“Vocações, testemunho da verdade”
1. Narra o Evangelho que «Jesus
percorria as cidades e as aldeias (...). Contemplando a multidão,
encheu-Se de compaixão por ela, pois estava cansada e abatida, como
ovelhas sem pastor. Disse, então, aos seus discípulos: “A messe é
grande, mas os trabalhadores são poucos. Rogai, portanto, ao Senhor da
messe para que envie trabalhadores para a sua messe”» (Mt 9, 35-38).
Estas palavras causam-nos surpresa, porque todos sabemos que, primeiro, é
preciso lavrar, semear e cultivar, para depois, no tempo devido, se
poder ceifar uma messe grande. Jesus, ao invés, afirma que «a messe é
grande». Quem trabalhou para que houvesse tal resultado? A resposta é
uma só: Deus. Evidentemente, o campo de que fala Jesus é a humanidade,
somos nós. E a ação eficaz, que é causa de «muito fruto», deve-se à
graça de Deus, à comunhão com Ele (cf. Jo 15, 5). Assim a oração, que
Jesus pede à Igreja, relaciona-se com o pedido de aumentar o número
daqueles que estão ao serviço do seu Reino. São Paulo, que foi um destes
«colaboradores de Deus», trabalhou incansavelmente pela causa do
Evangelho e da Igreja. Com a consciência de quem experimentou,
pessoalmente, como a vontade salvífica de Deus é imperscrutável e como a
iniciativa da graça está na origem de toda a vocação, o Apóstolo
recorda aos cristãos de Corinto: «Vós sois o seu [de Deus] terreno de
cultivo» (1 Cor 3, 9).

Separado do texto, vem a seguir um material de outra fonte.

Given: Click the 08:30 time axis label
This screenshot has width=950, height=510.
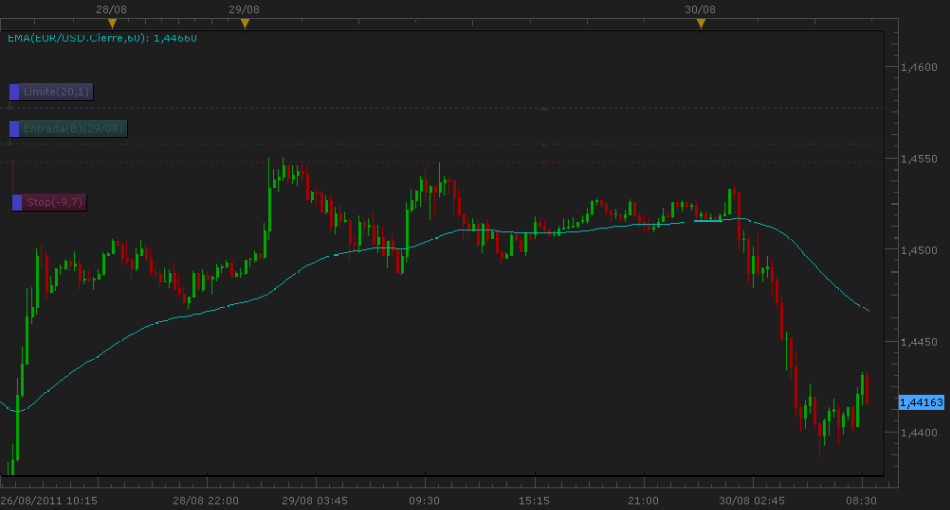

Por isso, do íntimo do nosso coração, brota,
primeiro, a admiração por uma messe grande que só Deus pode conceder;
depois, a gratidão por um amor que sempre nos precede; e, por fim, a
adoração pela obra realizada por Ele, que requer a nossa livre adesão
para agir com Ele e por Ele.
2. Muitas vezes rezamos estas palavras
do Salmista: «O Senhor é Deus; foi Ele quem nos criou e nós
pertencemos-Lhe, somos o seu povo e as ovelhas do seu rebanho» (Sal
100/99, 3); ou então: «O Senhor escolheu para Si Jacob, e Israel, para
seu domínio preferido» (Sal 135/134, 4). Nós somos «domínio» de Deus,
não no sentido duma posse que torna escravos, mas dum vínculo forte que
nos une a Deus e entre nós, segundo um pacto de aliança que permanece
para sempre, «porque o seu amor é eterno!» (Sal 136/135, 1). Por
exemplo, na narração da vocação do profeta Jeremias, Deus recorda que
Ele vigia continuamente sobre a sua Palavra para que se cumpra em nós. A
imagem adotada é a do ramo da amendoeira, que é a primeira de todas as
árvores a florescer, anunciando o renascimento da vida na Primavera (cf.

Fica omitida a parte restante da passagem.